*Task description*.
Reproduce word for word the stretch of the Perrier anniversary article below from "Perrier Eau-la-la… The" through "always elegant sensuality.".

*Document passage*.

======

Perrier Eau-la-la… The sexiest sparkling water is 150 years old.

 

This year, Perrier celebrates its 150th anniversary. This is the opportunity to come back on one brand image aspect: a wild, assumed but always elegant sensuality.

For its TV campaign, Perrier has chosen to broadcast again some of the most remarkable films of its advertising adventure, such as “The Woman and the Lion” of 1990. For its packaging, the brand has invited the pop-art movement leader, Andy Warhol, whose road it had already crossed 30 years before, leading to the production of serigraphy. Eccentricity, creative madness and avant-gardism are so many qualifiers the brand identifies with. The limited editions that were created with the Andy Warhol foundation remind us of Perrier’s attachment to artistic collaborations. Colette, Jean Giono, Dali or Ridley Scott, have all given something of their talent to the little green bottle. But the icon was not born yesterday.

The fruit of a breakthrough strategy from its birth, the sparkling water has never stopped stimulating the senses and mostly, arousing desire. Deliberately positioned on the party field, which is quite rare for a non-alcoholic beverage, Perrier rapidly promotes itself as “the champagne of table waters”.

This positioning comes from its Anglo-Saxon origins. Indeed, the Perrier spring is French, located in Vergèze in Le Gard, yet it is the British St-John Harmsworth who gave it life in 1903. Thanks to his association with Docteur Louis-Eugène Perrier, but mostly to his breaking the rules regarding balneology, he aims at making of Perrier THE beverage. To achieve that purpose, he relies on a powerful network, that of his brothers, founders of the Daily Mail, and he develops a strategy that quickly pays off.

======

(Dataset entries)

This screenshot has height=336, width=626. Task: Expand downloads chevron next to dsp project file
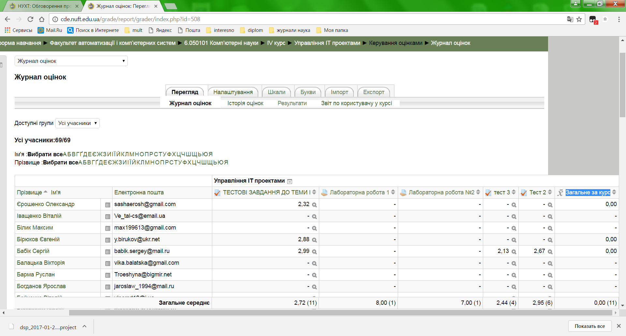coord(84,326)
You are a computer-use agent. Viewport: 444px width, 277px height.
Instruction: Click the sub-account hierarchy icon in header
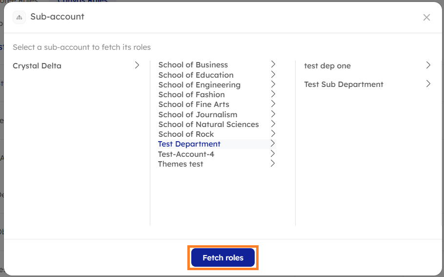[x=20, y=17]
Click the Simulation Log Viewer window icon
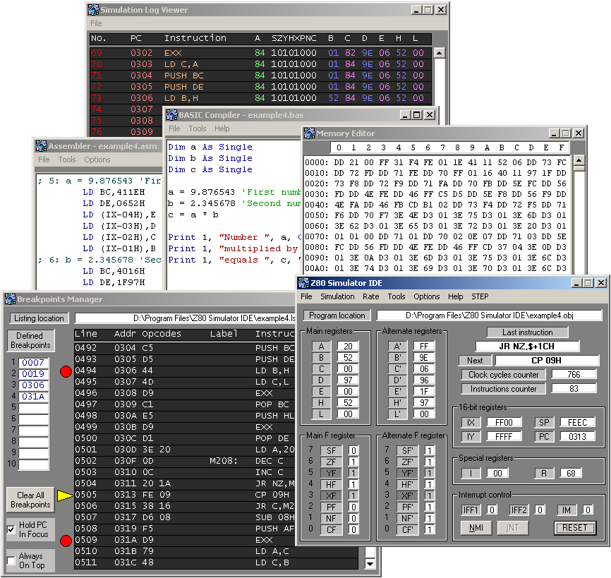611x578 pixels. pos(93,10)
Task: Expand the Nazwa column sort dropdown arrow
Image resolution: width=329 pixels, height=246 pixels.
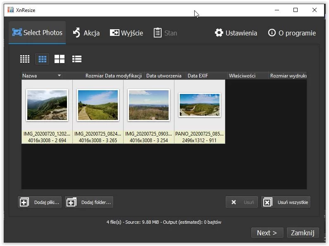Action: [x=59, y=76]
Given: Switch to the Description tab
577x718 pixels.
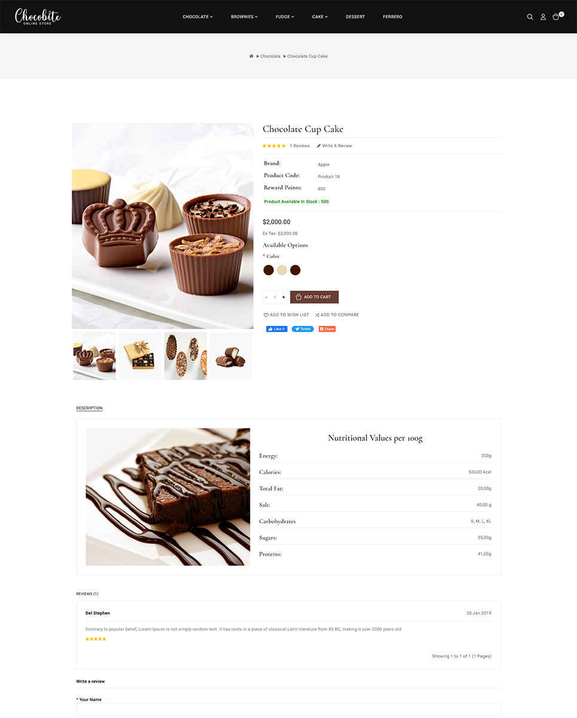Looking at the screenshot, I should pyautogui.click(x=89, y=408).
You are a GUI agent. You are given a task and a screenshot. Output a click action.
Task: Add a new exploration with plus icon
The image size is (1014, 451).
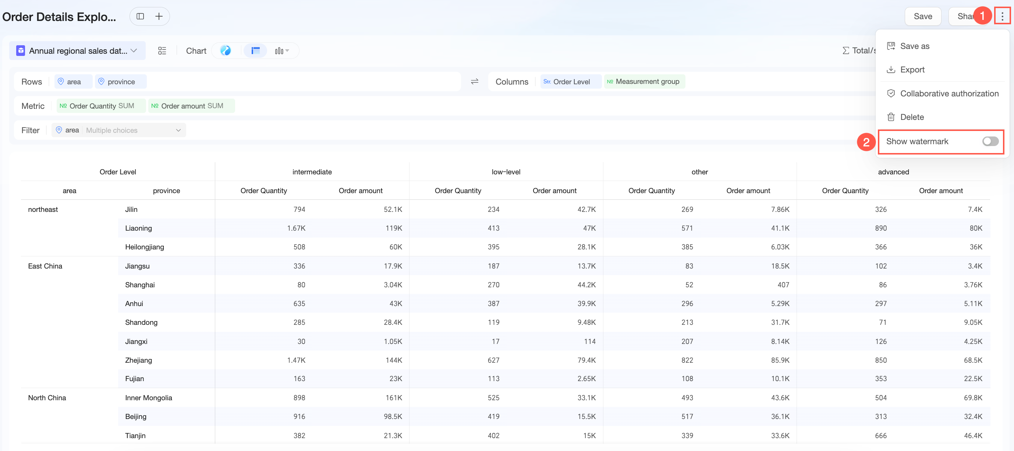coord(159,17)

======

*Solution*.
Perrier Eau-la-la… The sexiest sparkling water is 150 years old.

 

This year, Perrier celebrates its 150th anniversary. This is the opportunity to come back on one brand image aspect: a wild, assumed but always elegant sensuality.